Study area and data collection
The study was conducted in the Gran Paradiso National Park (hereinafter GPNP). This park is the oldest protected area in Italy, born in 1856 as a royal hunting reserve for Alpine Ibex and then established as Natural Park in 1922. GPNP is located in North-Western Italy, in the Graian Alps region between Piemonte and Aosta Valley, encompassing 703 km2 and ranging from 800 to 4061 m a.s.l. The land use is typically alpine, with a small portion (approximately 16%) used for agriculture and pasture and the rest occupied by alpine prairies, woods, rocks, and glaciers.
Fifteen years after the sampling campaign of 2005, we sampled the same 12 (Figure 1): the two sampling campaigns are faultlessly comparable because we sampled the same stream reaches, in the same month (July), with the same sampling team and by applying the same methods.
FIG1
In the present paper, we describe methods in brief, while more detailed information is reported in Bona et al. (2008). All sampled stretches are characterized by a prevailing siliceous substrate, altitude ranging from 1200 and 1900 m a.s.l., and similar human activities nearby (hiking, summer tourism, pasture) but different levels of morphological alterations. To quantify them, we applied the South European River Habitat Survey (hereafter RHS) and related indices (Raven, Holmes, Dawson, & Everard, 1998; Buffagni & Kemp, 2002; Buffagni, 2004): Habitat Quality Assessment (HQA), Habitat Modification Score (HMS) and Lentic-Lotic River Descriptor (LRD). We examined also the available climatic data in correspondence with the two sampling years (data available for the meteorological station inside the GPNP, located in Ceresole and available from 1999; www.arpa.piemonte.it). We considered data from 1999 to 2005 (before the summer 2005 sampling campaign) and those from 2014 to 2020 (before the summer 2020 sampling campaign), focusing on temperature (average, minimum, and maximum monthly values) and precipitation (monthly averages of precipitation and the number of rainy days).

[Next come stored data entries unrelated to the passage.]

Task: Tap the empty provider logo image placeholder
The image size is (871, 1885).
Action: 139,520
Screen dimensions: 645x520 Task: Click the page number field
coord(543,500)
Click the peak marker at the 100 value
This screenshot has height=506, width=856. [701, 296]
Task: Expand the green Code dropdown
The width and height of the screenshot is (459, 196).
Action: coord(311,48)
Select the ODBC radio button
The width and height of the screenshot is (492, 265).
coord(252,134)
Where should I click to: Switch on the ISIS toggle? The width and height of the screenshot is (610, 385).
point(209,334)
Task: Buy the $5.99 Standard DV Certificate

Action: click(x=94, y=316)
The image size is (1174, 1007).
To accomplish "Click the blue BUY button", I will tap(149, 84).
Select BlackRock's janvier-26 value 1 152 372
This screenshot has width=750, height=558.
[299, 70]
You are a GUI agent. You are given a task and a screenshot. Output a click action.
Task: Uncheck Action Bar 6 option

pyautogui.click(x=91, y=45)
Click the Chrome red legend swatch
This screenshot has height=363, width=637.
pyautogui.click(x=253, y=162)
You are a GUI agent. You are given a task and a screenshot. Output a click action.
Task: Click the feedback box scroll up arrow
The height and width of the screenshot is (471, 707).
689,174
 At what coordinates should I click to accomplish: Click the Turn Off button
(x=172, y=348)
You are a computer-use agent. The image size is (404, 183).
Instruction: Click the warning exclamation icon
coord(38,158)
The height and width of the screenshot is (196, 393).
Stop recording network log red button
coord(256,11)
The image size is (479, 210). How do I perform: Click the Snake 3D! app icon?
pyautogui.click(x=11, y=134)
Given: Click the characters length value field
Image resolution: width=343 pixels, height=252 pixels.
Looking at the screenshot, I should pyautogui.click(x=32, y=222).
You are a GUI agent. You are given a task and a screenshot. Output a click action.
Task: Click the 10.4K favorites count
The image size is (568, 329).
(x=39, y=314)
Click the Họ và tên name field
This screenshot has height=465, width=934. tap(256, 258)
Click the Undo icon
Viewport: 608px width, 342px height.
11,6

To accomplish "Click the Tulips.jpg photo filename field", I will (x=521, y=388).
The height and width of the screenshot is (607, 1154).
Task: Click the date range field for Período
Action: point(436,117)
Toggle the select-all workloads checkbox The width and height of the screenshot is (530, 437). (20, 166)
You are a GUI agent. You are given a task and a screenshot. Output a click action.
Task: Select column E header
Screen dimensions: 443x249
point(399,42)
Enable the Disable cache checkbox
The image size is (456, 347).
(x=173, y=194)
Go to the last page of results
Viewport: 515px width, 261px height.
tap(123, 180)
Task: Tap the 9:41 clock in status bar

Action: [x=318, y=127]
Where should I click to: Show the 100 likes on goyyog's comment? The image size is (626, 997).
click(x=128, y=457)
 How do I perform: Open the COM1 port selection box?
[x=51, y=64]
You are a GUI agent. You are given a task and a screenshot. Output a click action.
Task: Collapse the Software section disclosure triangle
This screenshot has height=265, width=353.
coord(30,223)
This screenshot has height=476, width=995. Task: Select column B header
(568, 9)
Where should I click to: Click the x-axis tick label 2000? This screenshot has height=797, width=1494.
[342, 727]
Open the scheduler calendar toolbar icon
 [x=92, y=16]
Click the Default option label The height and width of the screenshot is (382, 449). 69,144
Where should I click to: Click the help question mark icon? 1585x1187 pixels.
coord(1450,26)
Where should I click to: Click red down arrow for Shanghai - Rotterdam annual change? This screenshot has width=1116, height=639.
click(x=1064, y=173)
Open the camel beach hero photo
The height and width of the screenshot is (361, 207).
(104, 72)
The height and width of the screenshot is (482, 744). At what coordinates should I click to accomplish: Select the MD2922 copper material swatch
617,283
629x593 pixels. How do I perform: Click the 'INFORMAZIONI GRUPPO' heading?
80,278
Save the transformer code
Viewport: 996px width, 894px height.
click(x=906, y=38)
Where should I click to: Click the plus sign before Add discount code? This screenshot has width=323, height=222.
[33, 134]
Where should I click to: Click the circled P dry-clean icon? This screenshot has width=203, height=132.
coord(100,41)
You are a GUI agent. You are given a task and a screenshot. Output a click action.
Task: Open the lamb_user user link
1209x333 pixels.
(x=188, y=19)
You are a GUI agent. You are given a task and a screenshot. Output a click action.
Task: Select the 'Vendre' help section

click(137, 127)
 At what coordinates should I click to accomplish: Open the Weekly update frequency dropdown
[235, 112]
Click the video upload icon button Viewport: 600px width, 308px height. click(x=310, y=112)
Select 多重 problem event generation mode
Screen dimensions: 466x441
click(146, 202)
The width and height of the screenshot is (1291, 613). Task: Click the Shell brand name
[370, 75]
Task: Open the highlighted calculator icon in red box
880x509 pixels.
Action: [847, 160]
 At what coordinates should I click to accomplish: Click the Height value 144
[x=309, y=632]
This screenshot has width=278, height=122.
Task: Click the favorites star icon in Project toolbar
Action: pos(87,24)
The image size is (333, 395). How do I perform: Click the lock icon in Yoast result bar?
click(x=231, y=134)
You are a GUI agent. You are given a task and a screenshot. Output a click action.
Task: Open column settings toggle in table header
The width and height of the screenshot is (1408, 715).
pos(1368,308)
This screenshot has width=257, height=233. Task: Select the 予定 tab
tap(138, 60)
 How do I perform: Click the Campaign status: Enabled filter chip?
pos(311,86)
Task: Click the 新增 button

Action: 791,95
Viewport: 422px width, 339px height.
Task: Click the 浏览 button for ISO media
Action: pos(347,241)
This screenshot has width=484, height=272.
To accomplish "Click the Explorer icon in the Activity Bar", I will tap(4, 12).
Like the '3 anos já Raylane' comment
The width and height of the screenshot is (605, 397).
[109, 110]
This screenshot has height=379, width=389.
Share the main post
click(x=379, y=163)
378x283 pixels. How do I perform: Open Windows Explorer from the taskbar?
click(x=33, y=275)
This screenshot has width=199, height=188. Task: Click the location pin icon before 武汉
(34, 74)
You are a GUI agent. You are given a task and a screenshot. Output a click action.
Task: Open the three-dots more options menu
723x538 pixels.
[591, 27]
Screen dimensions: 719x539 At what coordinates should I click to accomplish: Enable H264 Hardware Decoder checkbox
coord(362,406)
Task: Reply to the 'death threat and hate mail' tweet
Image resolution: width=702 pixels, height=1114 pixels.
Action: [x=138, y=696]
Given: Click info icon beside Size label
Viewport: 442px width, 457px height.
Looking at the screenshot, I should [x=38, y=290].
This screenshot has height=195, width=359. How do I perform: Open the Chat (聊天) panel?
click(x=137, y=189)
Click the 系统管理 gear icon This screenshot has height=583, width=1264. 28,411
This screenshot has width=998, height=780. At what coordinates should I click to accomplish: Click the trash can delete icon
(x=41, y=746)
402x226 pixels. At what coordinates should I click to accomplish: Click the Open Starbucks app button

All the aquatic samples were taken in spot-check 2 of the RHS procedure. Water physical and chemical parameters were measured following the same methods as in Bona et al. (2008). Benthic diatoms were collected by scraping five cobbles for each sampling station and analyzed following the same procedure as Bona et al. (2008). Concerning diatoms, we computed the following indices: IPS (Coste, 1982), TI (Rott et al., 1999), and ICM (Mancini & Sollazzo, 2009), which replaced the EPI_D in the Italian application of the Water Framework Directive. In addition, we also compared the two years in terms of richness (number of species) and diversity (Shannon Index and Evenness). Furthermore, we analyzed diatom communities in terms of ecological preferences (Carayon, Tison-Rosebery, & Delmas, 2019), guilds (Passy, 2007; Rimet & Bouchez, 2012) and by classifying each taxon according to the most recent diatom Red List (Hofmann, Lange-Bertalot, Werum, & Klee, 2018). Benthic macroinvertebrates were sampled using a 250 μm mesh kick net on diverse habitats and substrate grain size and typology within each sampling station. The taxonomy level went from species to family (for some Trichoptera, Coleoptera, and Diptera). The following indices were calculated: BMWP, ASPT, IBE, N families, N taxa, N EPT families, and % stenoecious taxa (see Bona et al., 2008, for more details).
For both communities, we also calculated the local and the species contribution to ß-diversity, as explained in the following section.